• WORK REQUIRED:
Below is some data. Retype exactly the lines starting at the one with "[Мошенники в Германии" and ending at the one with "Legjobb dráma filmek (26, 2443)".

Collected data entries
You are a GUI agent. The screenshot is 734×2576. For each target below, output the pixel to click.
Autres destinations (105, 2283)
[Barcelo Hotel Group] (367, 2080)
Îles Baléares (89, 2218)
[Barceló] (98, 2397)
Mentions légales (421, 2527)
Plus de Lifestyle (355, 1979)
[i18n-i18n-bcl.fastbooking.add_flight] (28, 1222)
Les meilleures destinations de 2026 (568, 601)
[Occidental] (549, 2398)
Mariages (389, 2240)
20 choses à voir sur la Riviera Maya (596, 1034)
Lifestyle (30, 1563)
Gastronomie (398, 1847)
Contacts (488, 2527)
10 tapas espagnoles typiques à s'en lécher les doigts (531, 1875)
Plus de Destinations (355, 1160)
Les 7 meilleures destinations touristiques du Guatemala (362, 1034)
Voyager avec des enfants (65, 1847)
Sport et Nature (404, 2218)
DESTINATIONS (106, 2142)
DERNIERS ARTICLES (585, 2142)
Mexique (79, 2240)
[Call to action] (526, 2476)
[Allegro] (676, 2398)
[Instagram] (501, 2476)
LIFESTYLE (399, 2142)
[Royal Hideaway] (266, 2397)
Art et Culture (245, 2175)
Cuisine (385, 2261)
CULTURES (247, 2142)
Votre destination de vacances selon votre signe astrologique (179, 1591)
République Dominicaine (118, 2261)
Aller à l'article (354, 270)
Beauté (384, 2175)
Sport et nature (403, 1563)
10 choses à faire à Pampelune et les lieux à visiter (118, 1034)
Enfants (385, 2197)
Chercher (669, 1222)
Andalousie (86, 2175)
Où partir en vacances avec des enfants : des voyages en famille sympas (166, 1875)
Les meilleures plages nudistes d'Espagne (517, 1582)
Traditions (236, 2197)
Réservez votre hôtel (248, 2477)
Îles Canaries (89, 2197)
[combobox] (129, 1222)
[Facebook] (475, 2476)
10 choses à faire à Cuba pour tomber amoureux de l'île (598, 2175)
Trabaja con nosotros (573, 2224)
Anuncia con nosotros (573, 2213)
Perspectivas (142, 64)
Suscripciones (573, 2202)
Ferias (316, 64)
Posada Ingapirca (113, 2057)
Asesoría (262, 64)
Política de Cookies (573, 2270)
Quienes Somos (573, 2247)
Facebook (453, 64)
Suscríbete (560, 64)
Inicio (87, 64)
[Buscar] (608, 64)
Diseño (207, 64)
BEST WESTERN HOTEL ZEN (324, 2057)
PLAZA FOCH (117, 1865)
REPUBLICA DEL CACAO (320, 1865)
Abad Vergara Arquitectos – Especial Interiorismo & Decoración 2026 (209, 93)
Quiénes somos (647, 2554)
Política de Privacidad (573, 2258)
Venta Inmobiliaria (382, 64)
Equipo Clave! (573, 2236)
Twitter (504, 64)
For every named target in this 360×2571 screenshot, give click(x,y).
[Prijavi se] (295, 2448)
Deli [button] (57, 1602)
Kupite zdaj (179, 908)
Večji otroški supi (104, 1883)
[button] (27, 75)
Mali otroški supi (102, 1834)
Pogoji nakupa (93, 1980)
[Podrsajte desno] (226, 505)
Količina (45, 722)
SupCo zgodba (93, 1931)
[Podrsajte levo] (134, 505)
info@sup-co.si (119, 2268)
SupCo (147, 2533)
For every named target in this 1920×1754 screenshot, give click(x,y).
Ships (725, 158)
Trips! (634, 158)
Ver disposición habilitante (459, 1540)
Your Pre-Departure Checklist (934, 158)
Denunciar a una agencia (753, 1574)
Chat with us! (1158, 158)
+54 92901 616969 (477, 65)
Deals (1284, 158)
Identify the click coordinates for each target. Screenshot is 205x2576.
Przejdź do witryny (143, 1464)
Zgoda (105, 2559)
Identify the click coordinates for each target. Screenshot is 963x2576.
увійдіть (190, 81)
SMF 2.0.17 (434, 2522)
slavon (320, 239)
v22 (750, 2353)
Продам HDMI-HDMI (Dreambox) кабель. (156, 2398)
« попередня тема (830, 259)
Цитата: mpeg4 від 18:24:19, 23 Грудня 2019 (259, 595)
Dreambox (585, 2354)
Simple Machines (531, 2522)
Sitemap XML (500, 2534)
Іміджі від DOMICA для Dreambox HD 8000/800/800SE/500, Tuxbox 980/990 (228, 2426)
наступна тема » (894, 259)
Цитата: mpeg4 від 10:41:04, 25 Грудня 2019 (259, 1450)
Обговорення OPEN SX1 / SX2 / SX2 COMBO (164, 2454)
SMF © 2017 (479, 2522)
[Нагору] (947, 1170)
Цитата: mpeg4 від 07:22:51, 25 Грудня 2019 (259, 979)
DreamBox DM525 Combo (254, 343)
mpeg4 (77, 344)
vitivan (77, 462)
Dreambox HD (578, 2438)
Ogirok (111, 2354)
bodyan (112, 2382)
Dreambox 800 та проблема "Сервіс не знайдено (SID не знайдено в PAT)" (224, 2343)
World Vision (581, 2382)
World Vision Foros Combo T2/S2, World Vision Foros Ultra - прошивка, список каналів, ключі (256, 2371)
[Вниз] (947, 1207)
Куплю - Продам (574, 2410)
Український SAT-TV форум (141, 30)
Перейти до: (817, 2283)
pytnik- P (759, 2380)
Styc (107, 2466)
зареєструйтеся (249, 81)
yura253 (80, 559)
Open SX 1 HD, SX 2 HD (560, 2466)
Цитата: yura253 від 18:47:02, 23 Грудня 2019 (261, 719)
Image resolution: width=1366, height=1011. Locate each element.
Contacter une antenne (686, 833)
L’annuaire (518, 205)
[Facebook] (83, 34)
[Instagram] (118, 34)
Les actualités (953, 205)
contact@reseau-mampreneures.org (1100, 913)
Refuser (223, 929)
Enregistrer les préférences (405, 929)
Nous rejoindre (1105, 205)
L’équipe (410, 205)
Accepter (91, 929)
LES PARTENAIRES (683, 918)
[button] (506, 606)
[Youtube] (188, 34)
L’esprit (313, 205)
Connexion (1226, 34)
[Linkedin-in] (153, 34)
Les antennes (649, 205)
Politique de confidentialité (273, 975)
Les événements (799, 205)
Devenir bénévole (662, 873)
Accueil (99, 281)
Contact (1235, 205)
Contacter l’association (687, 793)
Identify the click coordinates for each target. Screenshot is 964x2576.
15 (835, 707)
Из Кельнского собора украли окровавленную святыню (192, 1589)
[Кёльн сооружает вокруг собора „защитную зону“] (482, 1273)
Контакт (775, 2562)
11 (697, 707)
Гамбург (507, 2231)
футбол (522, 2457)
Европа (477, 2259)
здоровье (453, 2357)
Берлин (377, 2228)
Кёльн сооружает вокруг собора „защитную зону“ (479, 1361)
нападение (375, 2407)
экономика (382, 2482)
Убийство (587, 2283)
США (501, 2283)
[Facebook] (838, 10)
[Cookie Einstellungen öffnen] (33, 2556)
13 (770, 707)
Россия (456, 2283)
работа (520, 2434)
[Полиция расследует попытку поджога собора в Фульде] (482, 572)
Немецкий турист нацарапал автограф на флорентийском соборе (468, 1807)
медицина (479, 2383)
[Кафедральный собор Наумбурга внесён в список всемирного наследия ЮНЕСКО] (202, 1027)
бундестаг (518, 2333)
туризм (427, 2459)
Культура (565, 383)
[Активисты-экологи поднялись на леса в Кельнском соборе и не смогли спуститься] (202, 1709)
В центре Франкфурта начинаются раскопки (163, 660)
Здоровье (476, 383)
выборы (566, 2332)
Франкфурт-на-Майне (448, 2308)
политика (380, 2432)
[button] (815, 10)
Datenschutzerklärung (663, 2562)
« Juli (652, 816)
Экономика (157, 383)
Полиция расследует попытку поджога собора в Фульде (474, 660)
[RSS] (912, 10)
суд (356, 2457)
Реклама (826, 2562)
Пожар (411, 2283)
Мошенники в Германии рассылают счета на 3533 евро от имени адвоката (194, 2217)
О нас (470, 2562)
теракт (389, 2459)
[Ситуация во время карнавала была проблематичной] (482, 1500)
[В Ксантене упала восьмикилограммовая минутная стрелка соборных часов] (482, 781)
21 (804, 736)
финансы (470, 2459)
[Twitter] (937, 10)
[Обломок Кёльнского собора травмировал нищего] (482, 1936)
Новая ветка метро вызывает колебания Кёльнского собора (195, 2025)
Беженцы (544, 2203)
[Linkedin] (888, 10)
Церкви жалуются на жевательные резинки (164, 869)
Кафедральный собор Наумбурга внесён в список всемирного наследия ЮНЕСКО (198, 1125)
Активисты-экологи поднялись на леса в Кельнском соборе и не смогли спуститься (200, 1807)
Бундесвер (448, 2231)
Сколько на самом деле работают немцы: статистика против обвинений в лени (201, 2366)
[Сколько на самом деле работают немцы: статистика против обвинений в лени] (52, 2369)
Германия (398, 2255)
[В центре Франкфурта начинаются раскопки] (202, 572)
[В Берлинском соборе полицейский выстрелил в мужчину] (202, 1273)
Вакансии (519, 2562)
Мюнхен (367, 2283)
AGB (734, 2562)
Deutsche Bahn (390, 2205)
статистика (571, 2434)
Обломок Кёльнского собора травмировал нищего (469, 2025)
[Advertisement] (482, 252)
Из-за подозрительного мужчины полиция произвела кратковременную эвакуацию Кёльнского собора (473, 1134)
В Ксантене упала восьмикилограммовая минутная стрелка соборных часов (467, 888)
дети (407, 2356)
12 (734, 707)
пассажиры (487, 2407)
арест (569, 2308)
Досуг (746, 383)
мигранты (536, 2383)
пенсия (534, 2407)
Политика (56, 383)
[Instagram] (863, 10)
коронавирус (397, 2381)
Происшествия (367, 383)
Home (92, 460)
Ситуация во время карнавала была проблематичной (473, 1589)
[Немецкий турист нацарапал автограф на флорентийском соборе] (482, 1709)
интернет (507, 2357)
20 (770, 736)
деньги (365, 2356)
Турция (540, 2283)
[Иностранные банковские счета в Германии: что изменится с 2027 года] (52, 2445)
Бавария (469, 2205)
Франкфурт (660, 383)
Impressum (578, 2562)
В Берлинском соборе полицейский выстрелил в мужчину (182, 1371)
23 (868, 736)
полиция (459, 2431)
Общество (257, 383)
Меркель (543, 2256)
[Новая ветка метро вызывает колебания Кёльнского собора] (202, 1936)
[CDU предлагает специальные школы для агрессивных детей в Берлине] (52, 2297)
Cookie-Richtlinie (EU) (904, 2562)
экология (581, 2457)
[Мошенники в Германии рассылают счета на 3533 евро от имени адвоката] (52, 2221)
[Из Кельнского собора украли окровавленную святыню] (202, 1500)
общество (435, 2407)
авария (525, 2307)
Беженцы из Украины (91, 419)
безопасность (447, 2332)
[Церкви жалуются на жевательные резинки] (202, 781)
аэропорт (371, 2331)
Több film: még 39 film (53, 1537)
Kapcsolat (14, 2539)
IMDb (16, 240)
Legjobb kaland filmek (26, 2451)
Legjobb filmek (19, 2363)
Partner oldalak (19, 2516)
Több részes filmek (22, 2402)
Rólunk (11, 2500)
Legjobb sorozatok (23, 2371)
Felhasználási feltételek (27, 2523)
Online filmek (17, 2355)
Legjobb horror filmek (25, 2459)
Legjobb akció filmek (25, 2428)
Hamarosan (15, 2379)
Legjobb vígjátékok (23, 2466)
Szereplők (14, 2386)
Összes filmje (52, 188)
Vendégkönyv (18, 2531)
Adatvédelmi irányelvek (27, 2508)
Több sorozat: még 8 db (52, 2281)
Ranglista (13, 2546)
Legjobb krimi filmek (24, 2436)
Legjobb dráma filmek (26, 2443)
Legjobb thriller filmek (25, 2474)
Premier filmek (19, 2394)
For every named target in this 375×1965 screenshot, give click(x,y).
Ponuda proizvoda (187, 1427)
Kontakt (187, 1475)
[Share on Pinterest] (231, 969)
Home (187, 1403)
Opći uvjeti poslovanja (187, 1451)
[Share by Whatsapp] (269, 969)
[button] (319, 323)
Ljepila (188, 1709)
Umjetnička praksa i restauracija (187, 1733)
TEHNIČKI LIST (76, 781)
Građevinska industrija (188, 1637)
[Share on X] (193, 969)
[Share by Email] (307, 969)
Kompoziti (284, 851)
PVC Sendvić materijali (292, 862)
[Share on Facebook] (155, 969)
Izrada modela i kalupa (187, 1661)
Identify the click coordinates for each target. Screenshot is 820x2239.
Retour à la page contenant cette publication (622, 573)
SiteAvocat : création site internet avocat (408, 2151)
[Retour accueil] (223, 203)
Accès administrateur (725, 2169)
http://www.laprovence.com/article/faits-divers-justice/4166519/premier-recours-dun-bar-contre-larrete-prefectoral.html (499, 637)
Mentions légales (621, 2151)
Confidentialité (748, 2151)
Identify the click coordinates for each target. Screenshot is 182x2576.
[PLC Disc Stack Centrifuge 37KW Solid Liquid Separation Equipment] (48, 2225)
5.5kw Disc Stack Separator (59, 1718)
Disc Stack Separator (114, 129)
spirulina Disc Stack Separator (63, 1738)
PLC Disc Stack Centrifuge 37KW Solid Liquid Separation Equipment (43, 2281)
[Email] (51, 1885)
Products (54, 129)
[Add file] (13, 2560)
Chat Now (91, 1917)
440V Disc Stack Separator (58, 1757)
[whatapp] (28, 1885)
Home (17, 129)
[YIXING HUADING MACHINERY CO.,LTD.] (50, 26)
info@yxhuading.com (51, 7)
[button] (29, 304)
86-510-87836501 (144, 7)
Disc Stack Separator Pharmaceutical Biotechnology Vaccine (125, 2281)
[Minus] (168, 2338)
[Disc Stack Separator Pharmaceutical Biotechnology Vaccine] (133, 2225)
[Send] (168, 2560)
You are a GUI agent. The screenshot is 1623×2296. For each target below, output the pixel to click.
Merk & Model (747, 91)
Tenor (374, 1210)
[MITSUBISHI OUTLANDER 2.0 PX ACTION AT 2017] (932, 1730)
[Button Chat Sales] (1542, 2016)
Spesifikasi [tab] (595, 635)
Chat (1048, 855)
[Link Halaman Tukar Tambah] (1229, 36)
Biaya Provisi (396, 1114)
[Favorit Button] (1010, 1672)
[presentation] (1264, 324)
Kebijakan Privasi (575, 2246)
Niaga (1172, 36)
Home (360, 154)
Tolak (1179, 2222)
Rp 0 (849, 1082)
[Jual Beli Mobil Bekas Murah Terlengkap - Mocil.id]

• RESULT FOR THIS EXERCISE:
[Мошенники в Германии рассылают счета на 3533 евро от имени адвоката] (52, 2221)
[Из Кельнского собора украли окровавленную святыню] (202, 1500)
общество (435, 2407)
авария (525, 2307)
Беженцы из Украины (91, 419)
безопасность (447, 2332)
[Церкви жалуются на жевательные резинки] (202, 781)
аэропорт (371, 2331)
Több film: még 39 film (53, 1537)
Kapcsolat (14, 2539)
IMDb (16, 240)
Legjobb kaland filmek (26, 2451)
Legjobb filmek (19, 2363)
Partner oldalak (19, 2516)
Több részes filmek (22, 2402)
Rólunk (11, 2500)
Legjobb sorozatok (23, 2371)
Felhasználási feltételek (27, 2523)
Online filmek (17, 2355)
Legjobb horror filmek (25, 2459)
Legjobb akció filmek (25, 2428)
Hamarosan (15, 2379)
Legjobb vígjátékok (23, 2466)
Szereplők (14, 2386)
Összes filmje (52, 188)
Vendégkönyv (18, 2531)
Adatvédelmi irányelvek (27, 2508)
Több sorozat: még 8 db (52, 2281)
Ranglista (13, 2546)
Legjobb krimi filmek (24, 2436)
Legjobb dráma filmek (26, 2443)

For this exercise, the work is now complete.